## Exercise goal
Write a continuation of the blog post below on a cardamom-growing experiment for Belize, starting right after its final sentence.

## Passage to read
Sunday, May 24, 2009

Cardomom spice growing experiment for BELIZE

Jamaican cardamom spice
About 10 seeds per pod for Cardomom
Green cardamom pods


By Ray Auxillou

I got interested in Cardamom exotic spice this year accidentally. My wife and I, in a tour of Eastern Guatemala, ran across a little old lady in the small rural town in a deep valley, called Lanquin. Sort of a Shangri La hidden oasis of holiday quiet. The little old lady was selling small tortilla sized chocolate. We only bought two and regretted it after we got on the bus later in the day when we ate them. They were so delicious. We should have bought the whole caboodle. If only we had known?
The chocolate was combined with cardamomo spice, which grew all around the area of Lanquin on the sides of the steep mountains. It is multi cropped, interspersed with bananas, pine trees and coconut trees. So recently, I decided to read up on it. Fascinating exotic spice. This is what we learned. Guatemala is the biggest producer of CARDOMOMO spice in the world. Introduced by German immigrants that left Belize back before World War 1 for coffee growing Guatemala. India is second producer. The SPICE is the second most expensive spice in the world. Saffron is the top seller spice. World supply is limited and it seems that almost all the crop is bought by the Arabian countries around the Persian Gulf, where it is a staple spice in many dishes.

## Given data
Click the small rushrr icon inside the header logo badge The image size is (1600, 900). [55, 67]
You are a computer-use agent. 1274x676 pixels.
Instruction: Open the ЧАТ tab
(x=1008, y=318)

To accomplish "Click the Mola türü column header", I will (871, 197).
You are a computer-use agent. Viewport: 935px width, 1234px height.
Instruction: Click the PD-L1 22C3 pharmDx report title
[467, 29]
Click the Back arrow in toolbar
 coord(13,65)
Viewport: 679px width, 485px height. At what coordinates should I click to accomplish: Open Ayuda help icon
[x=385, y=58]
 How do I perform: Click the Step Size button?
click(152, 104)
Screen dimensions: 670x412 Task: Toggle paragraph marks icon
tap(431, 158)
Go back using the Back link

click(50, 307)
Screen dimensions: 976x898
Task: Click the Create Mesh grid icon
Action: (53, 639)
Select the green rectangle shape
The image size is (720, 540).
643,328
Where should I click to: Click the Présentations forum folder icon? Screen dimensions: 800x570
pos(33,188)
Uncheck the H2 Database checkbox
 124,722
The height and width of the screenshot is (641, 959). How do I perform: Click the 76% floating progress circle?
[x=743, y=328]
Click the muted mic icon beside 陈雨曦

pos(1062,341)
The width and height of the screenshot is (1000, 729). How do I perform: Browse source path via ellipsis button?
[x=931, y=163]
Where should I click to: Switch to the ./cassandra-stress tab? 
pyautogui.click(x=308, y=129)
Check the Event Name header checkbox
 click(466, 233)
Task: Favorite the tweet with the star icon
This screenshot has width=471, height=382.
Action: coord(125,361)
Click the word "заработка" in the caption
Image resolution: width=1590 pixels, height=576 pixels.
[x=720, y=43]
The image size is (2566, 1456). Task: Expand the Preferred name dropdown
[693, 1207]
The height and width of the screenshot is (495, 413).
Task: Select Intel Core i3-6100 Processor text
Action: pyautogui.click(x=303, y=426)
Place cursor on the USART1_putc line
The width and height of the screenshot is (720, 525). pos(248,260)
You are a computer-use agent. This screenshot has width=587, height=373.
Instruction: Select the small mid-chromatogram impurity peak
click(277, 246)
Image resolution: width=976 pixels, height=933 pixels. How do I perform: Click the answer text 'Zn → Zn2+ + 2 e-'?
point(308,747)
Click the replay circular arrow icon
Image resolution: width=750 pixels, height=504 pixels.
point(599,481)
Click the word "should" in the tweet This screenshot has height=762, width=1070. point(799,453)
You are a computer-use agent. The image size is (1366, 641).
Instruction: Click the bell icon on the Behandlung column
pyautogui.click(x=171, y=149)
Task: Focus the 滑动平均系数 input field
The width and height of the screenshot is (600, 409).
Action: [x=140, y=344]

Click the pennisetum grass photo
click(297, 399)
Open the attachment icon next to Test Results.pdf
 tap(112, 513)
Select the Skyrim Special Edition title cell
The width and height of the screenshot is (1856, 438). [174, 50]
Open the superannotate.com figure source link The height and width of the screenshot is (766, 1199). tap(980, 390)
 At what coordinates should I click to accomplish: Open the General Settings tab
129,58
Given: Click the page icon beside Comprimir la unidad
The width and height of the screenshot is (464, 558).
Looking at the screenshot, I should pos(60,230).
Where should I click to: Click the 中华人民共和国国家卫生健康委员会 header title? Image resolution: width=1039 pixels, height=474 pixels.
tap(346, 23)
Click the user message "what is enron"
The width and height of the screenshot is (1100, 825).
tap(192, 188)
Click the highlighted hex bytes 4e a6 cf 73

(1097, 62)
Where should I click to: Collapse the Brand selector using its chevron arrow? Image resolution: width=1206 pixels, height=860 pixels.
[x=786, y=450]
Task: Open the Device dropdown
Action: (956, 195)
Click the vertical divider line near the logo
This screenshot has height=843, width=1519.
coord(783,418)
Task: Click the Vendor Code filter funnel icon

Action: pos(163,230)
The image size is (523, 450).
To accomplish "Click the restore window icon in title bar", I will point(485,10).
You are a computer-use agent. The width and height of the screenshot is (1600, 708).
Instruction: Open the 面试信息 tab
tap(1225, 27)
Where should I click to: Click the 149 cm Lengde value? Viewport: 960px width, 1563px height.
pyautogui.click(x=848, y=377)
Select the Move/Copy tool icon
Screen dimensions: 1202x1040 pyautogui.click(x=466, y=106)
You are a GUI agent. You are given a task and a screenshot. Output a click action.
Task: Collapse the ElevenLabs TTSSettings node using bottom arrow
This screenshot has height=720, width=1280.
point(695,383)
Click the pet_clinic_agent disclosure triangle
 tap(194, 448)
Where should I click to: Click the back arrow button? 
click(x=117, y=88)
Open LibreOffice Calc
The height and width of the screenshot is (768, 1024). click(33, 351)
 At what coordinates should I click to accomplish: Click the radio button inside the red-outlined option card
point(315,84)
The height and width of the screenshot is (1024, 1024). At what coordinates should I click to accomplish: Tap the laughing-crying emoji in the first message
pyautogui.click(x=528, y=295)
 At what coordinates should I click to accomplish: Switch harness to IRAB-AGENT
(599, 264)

## Reply
Fascinating to read, that Costa Rica, Nicaragua and Honduras have tried to grow it and failed. It is apparently difficult to grow. It kind of looks like a bush about 6 to 8 feet high. The difficult thing is it requires a lot of water, or rain and so needs to be grown in a high rainfall area. Usually the Eastern Side of the cordillera in Guatemala, when the Caribbean Trade Winds pile up for a 7 month long rainy season. Now these are not heavy rains, but just a lot of drizzle. The plant likes 2000 to 4000 feet altitude, but I read that it has been grown in lower elevations, like in Sri Lanka.
Would this be a good diversified crop for Belize? Sure would if you can grow it here? The only part of Belize that even fits the description suitable, is the highlands behind, on the slopes of the Belize Alps. Mostly running from back of Monkey River area, and flowing on the South East side of the mountain range, to the Guatemalan border. A deprived area, which could use some cash crop inputs.
This is definitely an Agriculture Department worthwhile experiment. Should not even cost much to experiment. The difficulty is that the plant does not produce pods and their seeds, for three to four years. Then it is productive for another four years. Plenty of local Mayan Indian expertise available in the Department of Alto Verpaz around COBAN in Guatemala. You can even drive there in one day from Belize through Xayache. From my reading, you would have to plant each year and it would have to be interspersed with a tree crop, or shade crop of some alternative growing plants.
When the pods turn green you hand pick them and air dry them. Each pod contains about 10 small seeds. The seeds in the pods are black and sticky. The best quality seeds are ripe, hard and dark brown in color. The plant has a whole lot of medicinal uses. The rhizomes are planted among shade trees. When they get ripe, they shoot up flower spikes that produce the pods. In Guatemala, most farmers are small scale doing about 5 acres in multi cropping scenario.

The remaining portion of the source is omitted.